取り組む課題:
(1) 出典文書によると、建築士はMさん宅の土間を何と呼んでいるか。
(2) 次の(a)〜(c)が出典文書の内容と合うかどうかをそれぞれ「はい」か「いいえ」で答え、判断の根拠となる本文の語句をそのまま引用せよ。
(a) Mさん宅の構造はRC造と木造である。
(b) Mさんは家造りを終えた後に京都旅行をした。
(c) 写真の左側にあるのは離れである。

━━━━━ 出典文書 ━━━━━

Mさん宅は玄関を入ってすぐ土間廊下が走る。写真左側が母屋、右奥には離れがある。建築士はこの土間を「路地」と呼ぶ。Mさんが希望した「京都風」をデザインや間取りに落としこみ、このカタチになった
 

介護同居 付かず離れず

Mさん宅
 RC造+木造/自由設計/家族2人 

念願の「京都風」室内外に

家の中に“路地”が走る。
ユニークな造りは、Mさんの要望である「介護同居」と「京都風」を反映している。
介護施設にいる母との同居を決め、築50年余の実家を建て替えた。「家造りをする少し前に、京都旅行をしたんです。ずらりと並ぶ京町屋の縦ライン(木格子)が格好良くて。それを形にしてもらいました」と話す。

━━━━━ 提供データ ━━━━━

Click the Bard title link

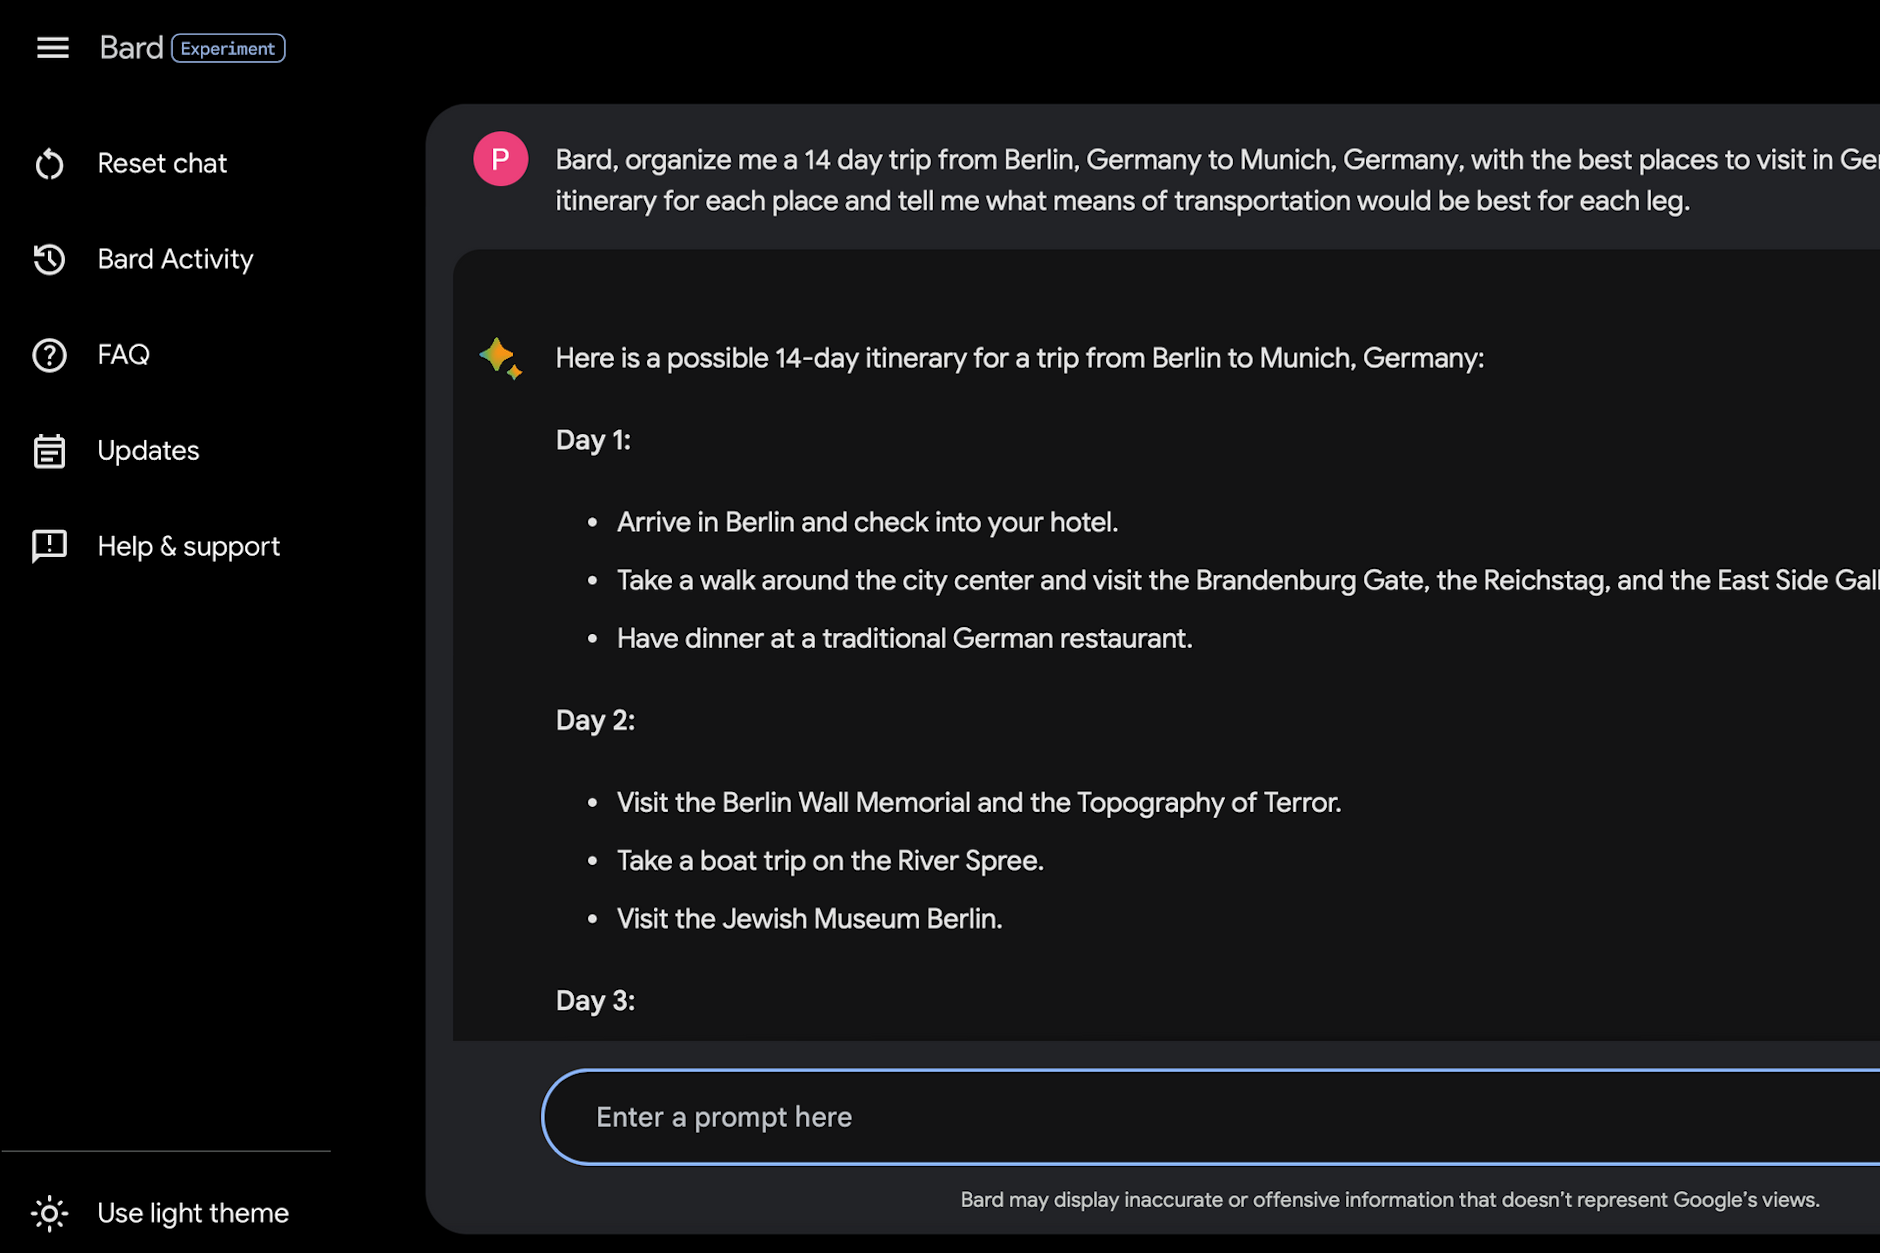click(131, 47)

━━━━━

解答全文:
(1) 「路地」と呼んでいる。

(2)
(a) はい。「RC造+木造」とある。
(b) いいえ。「家造りをする少し前に、京都旅行をしたんです」とある。
(c) いいえ。「写真左側が母屋、右奥には離れがある」とある。